- Exercise instructions: Scan the entries below for the word "will", then copy each line that holds it.

- Input records:
————————

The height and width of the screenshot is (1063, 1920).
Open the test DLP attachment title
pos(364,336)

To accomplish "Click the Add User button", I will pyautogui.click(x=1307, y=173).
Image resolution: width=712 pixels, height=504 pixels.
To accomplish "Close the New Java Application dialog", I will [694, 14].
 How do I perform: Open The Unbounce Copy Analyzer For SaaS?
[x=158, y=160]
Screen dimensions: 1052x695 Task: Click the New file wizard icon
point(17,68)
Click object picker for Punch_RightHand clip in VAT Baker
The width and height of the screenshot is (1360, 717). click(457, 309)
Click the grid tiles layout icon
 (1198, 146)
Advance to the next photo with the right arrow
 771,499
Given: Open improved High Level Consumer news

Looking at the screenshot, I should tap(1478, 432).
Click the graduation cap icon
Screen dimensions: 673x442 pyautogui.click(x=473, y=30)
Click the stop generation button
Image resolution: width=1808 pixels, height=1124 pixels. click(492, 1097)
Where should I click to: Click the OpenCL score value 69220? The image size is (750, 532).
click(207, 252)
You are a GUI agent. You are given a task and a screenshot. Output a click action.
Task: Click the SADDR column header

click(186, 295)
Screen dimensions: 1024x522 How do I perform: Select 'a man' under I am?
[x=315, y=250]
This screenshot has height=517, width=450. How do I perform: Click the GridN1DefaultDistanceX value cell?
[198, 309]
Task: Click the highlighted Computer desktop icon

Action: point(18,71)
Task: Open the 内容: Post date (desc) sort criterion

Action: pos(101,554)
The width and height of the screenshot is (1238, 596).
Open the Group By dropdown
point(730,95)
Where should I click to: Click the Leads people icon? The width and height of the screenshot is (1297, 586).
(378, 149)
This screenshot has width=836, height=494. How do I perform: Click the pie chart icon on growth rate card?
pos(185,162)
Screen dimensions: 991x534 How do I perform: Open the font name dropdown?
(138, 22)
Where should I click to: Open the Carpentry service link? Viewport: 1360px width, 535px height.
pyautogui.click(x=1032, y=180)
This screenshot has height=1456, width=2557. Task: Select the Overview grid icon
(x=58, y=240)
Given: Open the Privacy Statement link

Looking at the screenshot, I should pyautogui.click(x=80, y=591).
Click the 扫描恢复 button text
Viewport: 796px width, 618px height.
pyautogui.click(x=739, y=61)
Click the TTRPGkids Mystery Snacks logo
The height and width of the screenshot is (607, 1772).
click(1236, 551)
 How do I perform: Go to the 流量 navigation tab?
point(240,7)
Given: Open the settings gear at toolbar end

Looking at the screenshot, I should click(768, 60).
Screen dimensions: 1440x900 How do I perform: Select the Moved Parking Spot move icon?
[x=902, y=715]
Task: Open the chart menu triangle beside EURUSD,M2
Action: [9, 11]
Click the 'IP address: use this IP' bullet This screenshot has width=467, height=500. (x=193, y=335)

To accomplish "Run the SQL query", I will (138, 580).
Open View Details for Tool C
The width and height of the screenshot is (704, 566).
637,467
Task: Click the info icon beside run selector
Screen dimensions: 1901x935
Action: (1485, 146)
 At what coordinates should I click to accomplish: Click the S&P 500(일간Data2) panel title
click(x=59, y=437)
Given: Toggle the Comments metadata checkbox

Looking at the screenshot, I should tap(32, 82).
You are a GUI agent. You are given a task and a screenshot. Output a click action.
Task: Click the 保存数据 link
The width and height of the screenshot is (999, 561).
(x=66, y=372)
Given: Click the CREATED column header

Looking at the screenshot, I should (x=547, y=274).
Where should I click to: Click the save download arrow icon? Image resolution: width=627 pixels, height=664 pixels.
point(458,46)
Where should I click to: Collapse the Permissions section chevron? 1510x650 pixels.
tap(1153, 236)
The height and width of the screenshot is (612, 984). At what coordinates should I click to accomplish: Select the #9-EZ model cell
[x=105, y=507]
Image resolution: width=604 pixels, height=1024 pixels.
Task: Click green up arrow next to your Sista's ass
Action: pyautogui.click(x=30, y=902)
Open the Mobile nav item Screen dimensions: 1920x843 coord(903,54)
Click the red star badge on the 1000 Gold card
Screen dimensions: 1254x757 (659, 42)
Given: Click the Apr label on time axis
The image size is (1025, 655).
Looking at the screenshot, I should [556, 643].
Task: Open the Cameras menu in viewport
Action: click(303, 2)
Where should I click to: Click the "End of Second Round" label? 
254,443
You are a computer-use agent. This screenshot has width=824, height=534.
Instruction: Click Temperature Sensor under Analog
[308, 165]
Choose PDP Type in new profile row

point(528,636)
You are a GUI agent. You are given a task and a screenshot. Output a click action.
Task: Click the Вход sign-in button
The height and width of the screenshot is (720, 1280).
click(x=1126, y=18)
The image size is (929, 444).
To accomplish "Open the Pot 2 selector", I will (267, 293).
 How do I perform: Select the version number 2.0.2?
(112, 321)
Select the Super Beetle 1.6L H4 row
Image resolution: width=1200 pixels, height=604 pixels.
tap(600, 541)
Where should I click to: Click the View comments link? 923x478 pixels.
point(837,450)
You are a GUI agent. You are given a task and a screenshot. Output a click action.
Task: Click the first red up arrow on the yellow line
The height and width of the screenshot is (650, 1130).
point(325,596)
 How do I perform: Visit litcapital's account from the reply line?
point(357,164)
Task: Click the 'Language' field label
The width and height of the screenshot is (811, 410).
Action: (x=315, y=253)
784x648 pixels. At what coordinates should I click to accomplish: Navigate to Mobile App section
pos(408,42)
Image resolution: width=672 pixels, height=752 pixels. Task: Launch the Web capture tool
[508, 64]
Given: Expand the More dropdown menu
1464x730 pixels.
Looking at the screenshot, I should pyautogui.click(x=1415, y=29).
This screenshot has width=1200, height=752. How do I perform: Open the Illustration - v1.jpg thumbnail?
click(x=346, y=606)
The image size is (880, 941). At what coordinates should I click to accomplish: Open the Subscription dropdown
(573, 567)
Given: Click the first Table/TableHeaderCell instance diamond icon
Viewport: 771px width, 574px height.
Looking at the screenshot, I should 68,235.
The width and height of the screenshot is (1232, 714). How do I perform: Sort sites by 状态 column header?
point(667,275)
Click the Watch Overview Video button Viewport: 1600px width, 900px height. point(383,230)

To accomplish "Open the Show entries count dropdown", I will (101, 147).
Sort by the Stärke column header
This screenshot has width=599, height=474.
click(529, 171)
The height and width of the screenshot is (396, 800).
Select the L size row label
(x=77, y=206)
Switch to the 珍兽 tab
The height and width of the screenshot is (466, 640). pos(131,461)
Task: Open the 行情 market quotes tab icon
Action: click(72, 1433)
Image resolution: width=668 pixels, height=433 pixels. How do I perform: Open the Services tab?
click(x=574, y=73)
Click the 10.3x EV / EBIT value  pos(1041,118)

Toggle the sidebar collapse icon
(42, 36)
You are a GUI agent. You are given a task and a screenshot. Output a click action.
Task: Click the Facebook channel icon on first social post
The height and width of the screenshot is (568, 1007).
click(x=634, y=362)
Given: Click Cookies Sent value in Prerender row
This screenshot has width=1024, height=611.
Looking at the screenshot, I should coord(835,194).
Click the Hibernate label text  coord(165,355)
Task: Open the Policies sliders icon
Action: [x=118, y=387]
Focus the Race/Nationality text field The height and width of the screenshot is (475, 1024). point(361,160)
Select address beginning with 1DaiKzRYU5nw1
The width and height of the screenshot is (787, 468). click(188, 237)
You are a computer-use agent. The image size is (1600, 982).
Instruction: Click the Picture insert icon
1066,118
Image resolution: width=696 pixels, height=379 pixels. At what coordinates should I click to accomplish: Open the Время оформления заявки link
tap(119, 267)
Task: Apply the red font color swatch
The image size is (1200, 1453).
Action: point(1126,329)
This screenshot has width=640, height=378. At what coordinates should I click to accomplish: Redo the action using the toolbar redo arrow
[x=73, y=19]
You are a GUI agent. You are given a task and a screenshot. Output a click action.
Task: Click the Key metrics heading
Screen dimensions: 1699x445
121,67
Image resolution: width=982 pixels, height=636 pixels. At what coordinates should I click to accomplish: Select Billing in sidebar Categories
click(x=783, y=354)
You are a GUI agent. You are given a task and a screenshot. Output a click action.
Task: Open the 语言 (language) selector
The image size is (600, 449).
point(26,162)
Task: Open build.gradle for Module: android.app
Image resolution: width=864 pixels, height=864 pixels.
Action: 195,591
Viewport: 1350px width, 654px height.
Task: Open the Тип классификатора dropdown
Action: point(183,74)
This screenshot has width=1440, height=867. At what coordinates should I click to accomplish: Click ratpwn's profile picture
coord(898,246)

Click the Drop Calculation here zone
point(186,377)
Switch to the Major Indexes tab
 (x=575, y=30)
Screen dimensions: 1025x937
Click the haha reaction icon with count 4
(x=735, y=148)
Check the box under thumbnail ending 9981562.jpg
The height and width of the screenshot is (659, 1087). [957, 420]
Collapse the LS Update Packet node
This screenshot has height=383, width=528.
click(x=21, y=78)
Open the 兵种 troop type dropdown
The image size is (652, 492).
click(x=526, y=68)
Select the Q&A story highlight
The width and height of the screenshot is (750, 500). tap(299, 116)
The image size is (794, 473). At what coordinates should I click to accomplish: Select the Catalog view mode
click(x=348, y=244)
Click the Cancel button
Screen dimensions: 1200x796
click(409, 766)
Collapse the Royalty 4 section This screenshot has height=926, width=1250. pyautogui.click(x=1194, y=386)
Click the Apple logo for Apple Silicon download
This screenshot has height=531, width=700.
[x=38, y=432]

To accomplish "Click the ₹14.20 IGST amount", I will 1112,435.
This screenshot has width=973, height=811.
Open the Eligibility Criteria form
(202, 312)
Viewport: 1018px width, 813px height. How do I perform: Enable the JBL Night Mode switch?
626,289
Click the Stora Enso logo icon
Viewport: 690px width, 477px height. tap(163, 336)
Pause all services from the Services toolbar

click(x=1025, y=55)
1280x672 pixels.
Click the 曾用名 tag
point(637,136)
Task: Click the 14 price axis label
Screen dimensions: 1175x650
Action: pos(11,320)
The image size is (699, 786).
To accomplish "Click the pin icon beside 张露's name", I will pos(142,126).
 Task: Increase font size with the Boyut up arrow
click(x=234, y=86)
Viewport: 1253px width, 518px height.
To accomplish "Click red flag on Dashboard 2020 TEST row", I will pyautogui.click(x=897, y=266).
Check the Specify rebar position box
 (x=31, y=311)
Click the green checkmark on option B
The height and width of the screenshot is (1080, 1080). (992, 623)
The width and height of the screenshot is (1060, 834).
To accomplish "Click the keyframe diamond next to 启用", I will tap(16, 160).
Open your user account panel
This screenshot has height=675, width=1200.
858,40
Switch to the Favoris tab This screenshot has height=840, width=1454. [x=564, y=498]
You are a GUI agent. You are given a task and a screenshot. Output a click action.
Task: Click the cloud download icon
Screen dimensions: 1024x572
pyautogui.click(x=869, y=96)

————————

- Solution to this problem:
To accomplish "Click the Add User button", I will pyautogui.click(x=1307, y=173).
To accomplish "Close the New Java Application dialog", I will [694, 14].
To accomplish "Run the SQL query", I will (138, 580).
To accomplish "Open the Pot 2 selector", I will (267, 293).
To accomplish "Open the Show entries count dropdown", I will (101, 147).
To accomplish "Click the ₹14.20 IGST amount", I will 1112,435.
To accomplish "Click the pin icon beside 张露's name", I will pos(142,126).
To accomplish "Click red flag on Dashboard 2020 TEST row", I will pyautogui.click(x=897, y=266).
To accomplish "Click the keyframe diamond next to 启用", I will tap(16, 160).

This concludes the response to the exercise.